BUTTE COUNTY (CBS13) — The latest on the Bear Fire, an extension of the North Complex Fire that started the Plumas National Forest:
Cal Fire has given a new name to the wildfire that has now destroyed or damaged thousands of structures.
The Bear Fire will now be called the North Complex West Zone by authorities, Cal Fire announced Thursday morning.
It’s unclear why the name was changed, but the new designation reflects how the wildfire is part of the larger North Complex Fire that had been burning for nearly a month before exploding this week.
The #BearFire in Butte County has a new name. It will be referred to from now forward as the #NorthComplexWestZone. Here is the morning update and a Public Information map of the fire. pic.twitter.com/Jc6n6xcrMO
— CAL FIRE Butte Unit/Butte County Fire Department (@CALFIRE_ButteCo) September 10, 2020
Cal Fire also listed a total of 2,000 structures being destroyed or damaged as of Thursday morning. It’s unclear how many of those structures were homes at this point. Another 22,356 structures remain threatened.
As of Thursday, the North Complex West Zone/Bear Fire has grown to 70,250 acres. Containment still stands at 0 percent.

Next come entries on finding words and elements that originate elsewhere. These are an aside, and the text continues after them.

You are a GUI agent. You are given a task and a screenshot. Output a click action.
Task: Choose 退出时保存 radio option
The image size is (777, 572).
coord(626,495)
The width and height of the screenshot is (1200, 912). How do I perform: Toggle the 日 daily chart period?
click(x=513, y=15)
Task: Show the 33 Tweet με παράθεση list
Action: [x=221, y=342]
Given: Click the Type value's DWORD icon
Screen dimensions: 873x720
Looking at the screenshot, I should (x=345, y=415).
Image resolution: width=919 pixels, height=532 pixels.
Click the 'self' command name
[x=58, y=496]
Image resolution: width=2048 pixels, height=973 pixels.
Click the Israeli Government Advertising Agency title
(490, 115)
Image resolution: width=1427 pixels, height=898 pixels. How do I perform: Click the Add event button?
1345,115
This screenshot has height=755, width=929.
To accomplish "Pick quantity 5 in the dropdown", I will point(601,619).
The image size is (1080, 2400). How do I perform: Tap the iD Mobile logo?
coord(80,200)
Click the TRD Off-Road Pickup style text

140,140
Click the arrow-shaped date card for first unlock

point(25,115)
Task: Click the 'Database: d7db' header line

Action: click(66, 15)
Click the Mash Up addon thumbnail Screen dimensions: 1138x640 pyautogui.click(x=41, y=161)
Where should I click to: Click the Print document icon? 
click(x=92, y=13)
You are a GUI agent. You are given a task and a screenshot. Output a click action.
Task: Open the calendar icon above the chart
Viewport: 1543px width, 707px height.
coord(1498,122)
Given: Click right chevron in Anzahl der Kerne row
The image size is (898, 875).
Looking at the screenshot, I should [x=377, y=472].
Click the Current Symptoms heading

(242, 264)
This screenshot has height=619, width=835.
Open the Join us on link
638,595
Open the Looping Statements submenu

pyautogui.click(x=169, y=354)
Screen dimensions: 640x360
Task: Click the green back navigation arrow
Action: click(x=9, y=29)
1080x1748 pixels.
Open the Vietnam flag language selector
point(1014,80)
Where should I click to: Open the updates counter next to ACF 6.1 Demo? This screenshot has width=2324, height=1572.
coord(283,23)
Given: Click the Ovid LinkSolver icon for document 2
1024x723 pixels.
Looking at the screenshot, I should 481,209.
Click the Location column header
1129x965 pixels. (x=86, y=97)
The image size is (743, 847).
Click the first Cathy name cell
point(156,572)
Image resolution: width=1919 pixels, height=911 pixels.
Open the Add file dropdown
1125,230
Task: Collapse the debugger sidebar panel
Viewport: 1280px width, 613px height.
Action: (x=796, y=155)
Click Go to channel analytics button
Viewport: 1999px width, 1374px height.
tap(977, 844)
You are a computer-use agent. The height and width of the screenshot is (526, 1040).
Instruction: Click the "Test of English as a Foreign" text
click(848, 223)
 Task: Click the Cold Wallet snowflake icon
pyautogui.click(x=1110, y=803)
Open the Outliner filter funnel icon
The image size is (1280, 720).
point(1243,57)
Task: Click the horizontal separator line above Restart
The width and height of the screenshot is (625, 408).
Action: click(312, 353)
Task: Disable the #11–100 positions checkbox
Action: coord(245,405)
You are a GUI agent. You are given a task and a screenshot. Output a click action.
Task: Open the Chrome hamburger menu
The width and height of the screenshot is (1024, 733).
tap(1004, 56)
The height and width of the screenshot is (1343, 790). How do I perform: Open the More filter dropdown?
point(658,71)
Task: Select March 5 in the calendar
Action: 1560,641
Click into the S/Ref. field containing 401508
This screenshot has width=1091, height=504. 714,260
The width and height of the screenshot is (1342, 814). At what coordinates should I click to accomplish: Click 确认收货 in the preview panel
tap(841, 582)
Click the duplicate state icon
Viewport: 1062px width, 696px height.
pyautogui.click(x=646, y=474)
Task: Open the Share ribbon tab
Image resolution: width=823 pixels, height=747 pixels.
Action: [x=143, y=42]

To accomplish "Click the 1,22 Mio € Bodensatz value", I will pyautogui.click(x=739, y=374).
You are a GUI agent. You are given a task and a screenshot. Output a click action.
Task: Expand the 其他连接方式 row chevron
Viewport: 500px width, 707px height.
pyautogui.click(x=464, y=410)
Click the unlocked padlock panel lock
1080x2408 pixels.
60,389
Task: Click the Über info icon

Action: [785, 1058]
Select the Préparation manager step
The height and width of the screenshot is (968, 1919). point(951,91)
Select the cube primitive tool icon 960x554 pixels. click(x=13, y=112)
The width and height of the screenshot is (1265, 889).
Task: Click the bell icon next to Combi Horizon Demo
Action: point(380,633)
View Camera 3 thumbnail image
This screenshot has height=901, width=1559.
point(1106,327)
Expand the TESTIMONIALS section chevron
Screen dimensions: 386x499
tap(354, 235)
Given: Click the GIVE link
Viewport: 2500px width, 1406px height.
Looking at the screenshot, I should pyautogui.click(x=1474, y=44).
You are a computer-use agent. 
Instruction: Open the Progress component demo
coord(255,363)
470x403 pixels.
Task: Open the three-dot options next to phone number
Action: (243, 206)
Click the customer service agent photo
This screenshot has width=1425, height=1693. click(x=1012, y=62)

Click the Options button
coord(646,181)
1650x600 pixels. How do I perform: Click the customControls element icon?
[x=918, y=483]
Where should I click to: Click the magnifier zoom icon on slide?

Authorities in Butte County Thursday were looking for at least 12 people missing in the Bear Fire after three people were found dead in connection with the fire Wednesday.
One mother, Jessica Williams, reported her 16-year-old son Josiah missing. He was last seen in Berry Creek and, as of Thursday morning, she says she still hasn’t been able to contact him.
Some 20,000 people are under evacuation orders in the area due to the Bear Fire, which is part of the North Complex fires in Butte, Plumas and Yuba counties
— Laura Haefeli (@LauraHaefeli) September 10, 2020
After a seriously burst of wind storms, the fire exploded over the past few days after burning for about three weeks. Hundreds of homes and other structures have either been damage or destroyed. As of Thursday morning, the North Complex fires had burned 252,163 acres, or nearly 400 square miles, with containment at 24 percent – down from a high of 51 percent it was before these new starts.
Parts of the communities of Paradise and Concow, which were devastated by the 2018 Camp Fire, are once again being threatened by the Bear Fire.
The U.S. Forest Service says winds were predicted to shift Thursday to the southwest, which could produce increased fire behavior and smoke.